[Objective 1] In the listing, rewrite the lines from the one containing "Given: Click the Export arrow icon in toolbar" through the end of the listing, changing "arrow" to "chevron" and leaving everything else as it is.
— start of Given passage —
Interest rates for this are rising from 7.5% to 8.5%.
New reporting requirements for self-employed
As of yesterday, taxpayers who start or cease to trade now have to report the start and end dates on their self-assessment tax return.

This was previously only a voluntary requirement.
New reporting requirement for company directors
Directors of close companies (owner-managed businesses) must now separately report dividend income received from their companies and their percentage shareholding on their self-assessment tax return.
They must also report their company’s name and registration number.
Car tax changes
Car tax, officially called Vehicle Excise Duty rates, has risen in line with Retail Price Index inflation.

The tax is paid every year and is mandatory for all vehicles registered in theUK.
The rate is paid based on a vehicle’s CO2 emissions, which is what is changing this financial year.
There are the biggest price hikes for the cars with the highest emissions. Those who buy the most polluting petrol and diesel cars, which emit over 255g/km, now have to fork out £5,490.
This is up from the previous £2745.
Changes to capital gains tax reliefs
Capital Gains is a tax charged on the profits made when selling, giving away or exchanging an asset.

This includes a second home, shares in companies, art or jewellery.
Company owners and the self-employed have to pay this tax as well as individuals.
— end of Given passage —
— start of Material shown —
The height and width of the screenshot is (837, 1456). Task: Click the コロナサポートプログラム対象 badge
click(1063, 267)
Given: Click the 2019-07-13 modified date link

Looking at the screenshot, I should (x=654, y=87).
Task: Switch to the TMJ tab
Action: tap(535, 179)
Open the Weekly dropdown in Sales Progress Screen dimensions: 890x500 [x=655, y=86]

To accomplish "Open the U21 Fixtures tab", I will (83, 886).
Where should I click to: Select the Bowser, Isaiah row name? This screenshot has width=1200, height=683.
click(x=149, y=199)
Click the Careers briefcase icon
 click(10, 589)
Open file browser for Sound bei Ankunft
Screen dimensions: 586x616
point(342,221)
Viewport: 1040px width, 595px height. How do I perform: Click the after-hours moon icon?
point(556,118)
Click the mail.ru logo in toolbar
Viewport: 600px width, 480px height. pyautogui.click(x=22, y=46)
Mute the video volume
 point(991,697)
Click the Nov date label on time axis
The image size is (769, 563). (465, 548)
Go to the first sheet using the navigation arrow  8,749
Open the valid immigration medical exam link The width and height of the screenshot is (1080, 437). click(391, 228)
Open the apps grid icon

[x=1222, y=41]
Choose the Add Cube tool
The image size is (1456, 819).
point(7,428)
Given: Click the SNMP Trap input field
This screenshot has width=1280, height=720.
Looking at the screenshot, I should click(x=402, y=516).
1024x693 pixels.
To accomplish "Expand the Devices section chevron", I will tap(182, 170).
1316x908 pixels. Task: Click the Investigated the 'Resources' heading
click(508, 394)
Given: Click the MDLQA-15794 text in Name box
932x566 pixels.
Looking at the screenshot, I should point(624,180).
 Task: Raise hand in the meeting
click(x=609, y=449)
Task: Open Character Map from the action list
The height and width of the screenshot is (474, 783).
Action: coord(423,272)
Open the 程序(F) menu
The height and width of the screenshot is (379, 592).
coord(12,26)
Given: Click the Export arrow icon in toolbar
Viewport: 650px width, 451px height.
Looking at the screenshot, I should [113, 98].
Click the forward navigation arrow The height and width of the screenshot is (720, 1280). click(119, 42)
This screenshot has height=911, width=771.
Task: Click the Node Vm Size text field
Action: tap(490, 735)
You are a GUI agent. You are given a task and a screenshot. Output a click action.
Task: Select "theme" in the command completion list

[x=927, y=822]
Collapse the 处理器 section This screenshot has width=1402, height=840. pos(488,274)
— end of Material shown —
[Objective 2] Continue the passage on the tax changes from its last sentence.

[Exercise result 1]
Given: Click the Export chevron icon in toolbar
Viewport: 650px width, 451px height.
Looking at the screenshot, I should [113, 98].
Click the forward navigation chevron The height and width of the screenshot is (720, 1280). click(119, 42)
This screenshot has height=911, width=771.
Task: Click the Node Vm Size text field
Action: tap(490, 735)
You are a GUI agent. You are given a task and a screenshot. Output a click action.
Task: Select "theme" in the command completion list

[x=927, y=822]
Collapse the 处理器 section This screenshot has width=1402, height=840. pos(488,274)

[Exercise result 2]
Rachel Reeves raised the lower rate of Capital Gains Tax from 10% to 18%.
The higher rate has shot up from 20% to 24%.
Taxpayers eligible for Business Asset Disposal Relief and Investors’ Relief will now have to pay a higher rate, rising from 10% to 14%.
This will go up to 18% next financial year.
Landlords lose access to allowances
Up until last week, homes that qualify as holiday lets, called furnished holiday lettings, had a tax advantage over other property businesses.

This separate tax regime was scrapped for companies and other businesses.
New tax rules for non-doms
The October Budget abolished the ‘non-dom’ status, which allows claimants to avoid paying tax in the UK on overseas earnings.
Now long-term residents face UK tax on their worldwide income and gains even if their UK home is now their permanent one.
Previously, rules meant non-doms could avoid paying UK tax rates on foreign income and gains as long as they did not bring it into the UK.
Agricultural property relief extended
Landowners who decide to use their land for environmental purposes will now be able to claim a special tax break called Agricultural Property Relief (APR).
The 100% full tax relief will now only be eligible on the first £1 of their farm or business land when they pass it on after death.
If the land is worth more than that, they’ll get 50% relief on anything over £1 million. Instead of paying the full 40% tax, they’ll pay up to 20%.
These landowners will now also be able to spread the payments out over 10 years and won’t pay any interest on it.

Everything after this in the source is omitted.